Fonte: Comissão Europeia
O sistema humanitário internacional está sob forte pressão, na sequência da eclosão dos conflitos em Gaza, na Ucrânia e no Sudão. As necessidades humanitárias alcançaram um máximo histórico em 2026, com 239 milhões de pessoas a carecer de assistência. As situações humanitárias desastrosas, associadas a cortes drásticos no financiamento, implicam uma redefinição das prioridades quanto à forma como a ajuda é prestada. Para responder aos desafios que se avizinham, a Comissão Europeia adaptará a sua forma de trabalhar para maximizar a eficácia e o impacto da ajuda humanitária da UE em todo o mundo.
A União Europeia e os países da UE constituem a principal fonte de financiamento humanitário mundial. Só a Comissão Europeia afetou este ano quase 2 mil milhões de euros à ajuda humanitária.

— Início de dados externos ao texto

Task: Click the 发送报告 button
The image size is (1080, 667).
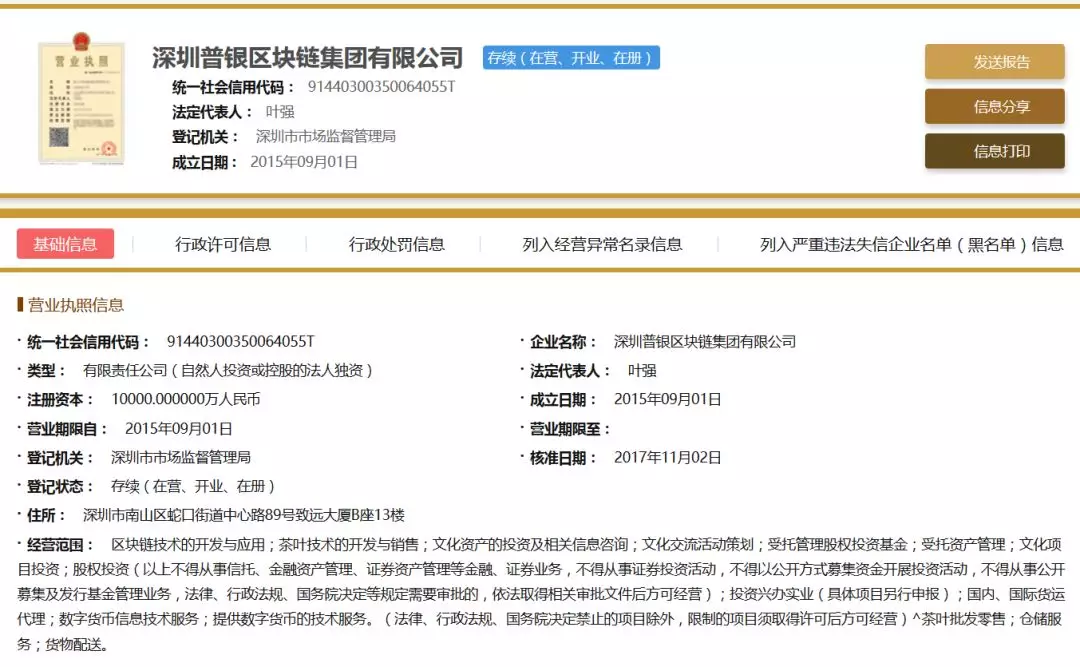Action: click(994, 62)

A nova abordagem em matéria de ajuda humanitária estabelece soluções concretas para garantir que a ajuda humanitária chega às pessoas necessitadas em todo o mundo. A UE irá:
Proteger: trabalhar mais estreitamente com os parceiros para prestar ajuda humanitária em segurança, proteger os trabalhadores humanitários e assegurar que o apoio chega a todos, incluindo através de uma maior participação local
Maximizar a eficiência: tornar a ajuda humanitária mais eficiente, para que o apoio seja prestado onde é mais necessário e utilize da melhor forma os fundos da UE
Colaborar: unir esforços com mais organizações para ajudar as comunidades a tornarem-se mais resilientes, reduzir a dependência a longo prazo da ajuda e congregar recursos para um maior impacto
A UE continuará a prestar uma assistência em função das necessidades, inclusiva e não discriminatória para salvar vidas e preservar a dignidade humana.